> _Data_:
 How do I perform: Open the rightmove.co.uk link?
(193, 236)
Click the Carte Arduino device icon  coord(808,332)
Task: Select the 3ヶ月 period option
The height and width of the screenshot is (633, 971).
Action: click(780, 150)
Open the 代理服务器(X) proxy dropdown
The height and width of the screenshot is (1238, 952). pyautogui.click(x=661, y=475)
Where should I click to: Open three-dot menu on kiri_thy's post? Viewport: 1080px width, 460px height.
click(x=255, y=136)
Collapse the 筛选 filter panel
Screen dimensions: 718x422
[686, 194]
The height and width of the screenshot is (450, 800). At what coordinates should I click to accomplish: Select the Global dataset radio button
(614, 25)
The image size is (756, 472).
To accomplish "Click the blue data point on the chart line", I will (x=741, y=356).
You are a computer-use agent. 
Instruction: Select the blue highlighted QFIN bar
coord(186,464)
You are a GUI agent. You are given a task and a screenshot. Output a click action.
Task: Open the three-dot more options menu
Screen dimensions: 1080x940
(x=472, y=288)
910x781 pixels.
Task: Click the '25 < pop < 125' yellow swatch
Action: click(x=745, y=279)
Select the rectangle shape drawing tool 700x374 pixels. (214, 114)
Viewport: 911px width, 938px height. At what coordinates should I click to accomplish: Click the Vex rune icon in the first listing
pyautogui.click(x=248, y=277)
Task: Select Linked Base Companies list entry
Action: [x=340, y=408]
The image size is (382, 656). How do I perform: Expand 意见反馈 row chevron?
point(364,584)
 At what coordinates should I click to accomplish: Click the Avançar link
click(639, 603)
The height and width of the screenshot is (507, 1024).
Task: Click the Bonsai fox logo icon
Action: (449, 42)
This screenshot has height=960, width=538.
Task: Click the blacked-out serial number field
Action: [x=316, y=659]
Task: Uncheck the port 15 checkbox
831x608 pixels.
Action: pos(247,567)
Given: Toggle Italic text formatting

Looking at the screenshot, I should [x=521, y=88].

> _Instructions for the task_: Word for word, output all of the material above.

> _Solution to this exercise_:
 How do I perform: Open the rightmove.co.uk link?
(193, 236)
Click the Carte Arduino device icon  coord(808,332)
Task: Select the 3ヶ月 period option
The height and width of the screenshot is (633, 971).
Action: click(780, 150)
Open the 代理服务器(X) proxy dropdown
The height and width of the screenshot is (1238, 952). pyautogui.click(x=661, y=475)
Where should I click to: Open three-dot menu on kiri_thy's post? Viewport: 1080px width, 460px height.
click(x=255, y=136)
Collapse the 筛选 filter panel
Screen dimensions: 718x422
[686, 194]
The height and width of the screenshot is (450, 800). At what coordinates should I click to accomplish: Select the Global dataset radio button
(614, 25)
The image size is (756, 472).
To accomplish "Click the blue data point on the chart line", I will (x=741, y=356).
You are a computer-use agent. 
Instruction: Select the blue highlighted QFIN bar
coord(186,464)
You are a GUI agent. You are given a task and a screenshot. Output a click action.
Task: Open the three-dot more options menu
Screen dimensions: 1080x940
(x=472, y=288)
910x781 pixels.
Task: Click the '25 < pop < 125' yellow swatch
Action: click(x=745, y=279)
Select the rectangle shape drawing tool 700x374 pixels. (214, 114)
Viewport: 911px width, 938px height. At what coordinates should I click to accomplish: Click the Vex rune icon in the first listing
pyautogui.click(x=248, y=277)
Task: Select Linked Base Companies list entry
Action: [x=340, y=408]
The image size is (382, 656). How do I perform: Expand 意见反馈 row chevron?
point(364,584)
 At what coordinates should I click to accomplish: Click the Avançar link
click(639, 603)
The height and width of the screenshot is (507, 1024).
Task: Click the Bonsai fox logo icon
Action: (449, 42)
This screenshot has height=960, width=538.
Task: Click the blacked-out serial number field
Action: [x=316, y=659]
Task: Uncheck the port 15 checkbox
831x608 pixels.
Action: pos(247,567)
Given: Toggle Italic text formatting

Looking at the screenshot, I should [x=521, y=88].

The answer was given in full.